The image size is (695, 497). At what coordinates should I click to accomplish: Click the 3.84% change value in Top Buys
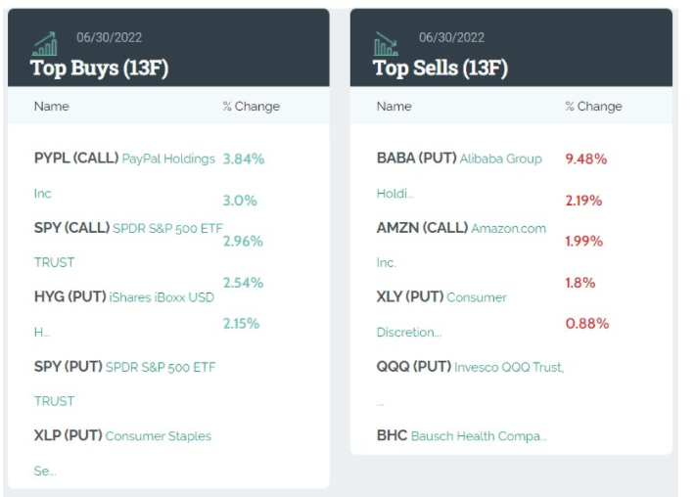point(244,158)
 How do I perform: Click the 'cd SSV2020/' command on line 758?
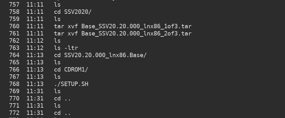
...
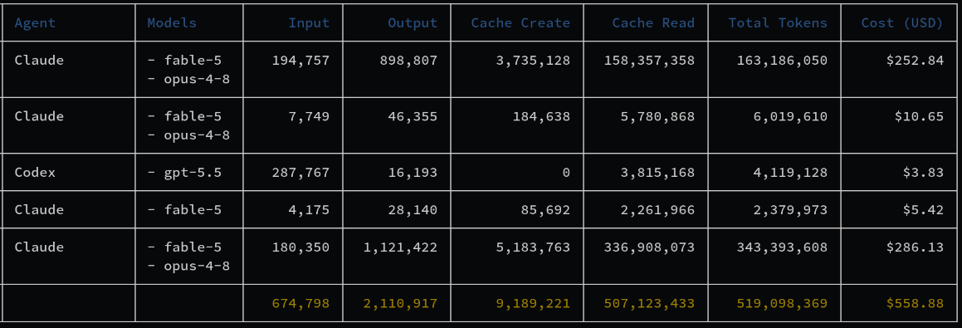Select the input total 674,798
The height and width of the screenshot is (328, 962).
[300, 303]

Exercise description >>
Rewrite the records, beginning at the line that has "The image size" and stopping after the one with "How do I perform: Click", with "Top Buys" changed to "Top Sells" and nothing else altered. Leave the pictures out.

Correct response >>
The image size is (695, 497). At what coordinates should I click to accomplish: Click the 3.84% change value in Top Sells
point(244,158)
 How do I perform: Click the 'cd SSV2020/' command on line 758?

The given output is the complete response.